## Çalışma Yönergeleri
A. İçtihat metnine göre davacı hangi tarihte sürekli işçi kadrosuna geçirilmiştir?
B. İçtihat metnini son cümlesinden sonra sürdürün.

## Belge Metni
____
"İçtihat Metni"
MAHKEMESİ : İstanbul Bölge Adliye Mahkemesi 31. Hukuk Dairesi
KARAR : İstinaf başvurusunun esastan reddi
İLK DERECE MAHKEMESİ : Bakırköy 33. İş Mahkemesi
Taraflar arasındaki alacak davasından dolayı yapılan yargılama sonunda İlk Derece Mahkemesince davanın kabulüne karar verilmiştir.
Kararın davalı vekili tarafından istinaf edilmesi üzerine, Bölge Adliye Mahkemesince başvurunun esastan reddine karar verilmiştir.
Bölge Adliye Mahkemesi kararı davalı vekili tarafından temyiz edilmekle; kesinlik, süre, temyiz şartı ve diğer usul eksiklikleri yönünden yapılan ön inceleme sonucunda, temyiz dilekçesinin kabulüne karar verildikten ve Tetkik Hâkimi tarafından hazırlanan rapor dinlendikten sonra dosyadaki belgeler incelenip gereği düşünüldü:
I. DAVA
Davacı vekili dava dilekçesinde; davacının davalı Bakanlığa bağlı işyerinde çalıştığını, 02.04.2018 tarihinde 696 sayılı Kanun Hükmünde Kararname (696 sayılı KHK) kapsamında sürekli işçi kadrosuna geçirildiğini, alt işveren bünyesinde çalışmakta iken ücretinin asgari ücretin belirli bir oran fazlası olarak ödendiğini, kadroya geçerken bireysel iş sözleşmesi imzaladığını ve ücretinin yine asgari ücretin belirli bir oran fazlası olarak belirlendiğini, ancak davalı tarafından eksik ödeme yapıldığını iddia ederek 01.01.2019 - 31.12.2019 tarihleri arası ödenmeyen fark ücret alacağının davalıdan tahsiline karar verilmesini talep etmiştir.
____
## Toplanan Malzeme
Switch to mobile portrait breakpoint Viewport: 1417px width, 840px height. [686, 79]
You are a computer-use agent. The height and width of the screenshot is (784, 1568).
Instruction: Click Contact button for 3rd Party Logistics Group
____
## Alıştırma Yanıtları
A. Davacı, 02.04.2018 tarihinde 696 sayılı KHK kapsamında sürekli işçi kadrosuna geçirilmiştir.

B.
II. CEVAP
Davalı vekili cevap dilekçesinde; zamanaşımı def'inde bulunduklarını, belirsiz alacak davası olarak açılması nedeniyle davanın hukuki yarar yokluğundan reddi gerektiği, 696 sayılı KHK kapsamında kadroya geçiş sonrası işçi ücretlerinin Yüksek Hakem Kurulu tarafından düzenlenen toplu iş sözleşmesi dikkate alınarak belirlendiğini, Bakanlık olarak kadroya geçen işçilere yeknesak uygulama yükümlülüğü gereği aynı oranda zam yapıldığını, kadroya geçişte sözleşmelerde yer alan oran kısmının boş bırakıldığını, sonradan oran yazılmasının hukuken sonuç doğurmadığını, bunun aksinin iddia edilmesinin mümkün olmadığını, davacının ücretinin düşürülmesi gibi bir uygulama söz konusu olmadığından dava konusu alacaklara hak kazanamayacağını, yanı sıra talep edilen faiz oranı ile faiz başlangıç tarihlerinin de hatalı olduğunu savunarak davanın reddini istemiştir.
III. İLK DERECE MAHKEMESİ KARARI
İlk Derece Mahkemesinin yukarıda tarih ve sayısı belirtilen kararı ile; davacı ile davalı İdare arasında imzalanan belirsiz süreli iş sözleşmesinde davacının ücretinin her ay asgari ücretin belirli bir oran fazlası olacağına dair açık düzenleme olduğu gerekçesiyle, belirsiz süreli iş sözleşmesinin ve Yüksek Hakem Kurulu tarafından karara bağlanan toplu iş sözleşmesinin ilgili hükümleri uyarınca, bilirkişi raporunda yapılan hesaplamalara göre davacının fark ücret alacağı talebinin kabulüne karar verilmiştir.
IV. İSTİNAF
A. İstinaf Yoluna Başvuranlar
İlk Derece Mahkemesinin yukarıda belirtilen kararına karşı süresi içinde davalı vekili istinaf başvurusunda bulunmuştur.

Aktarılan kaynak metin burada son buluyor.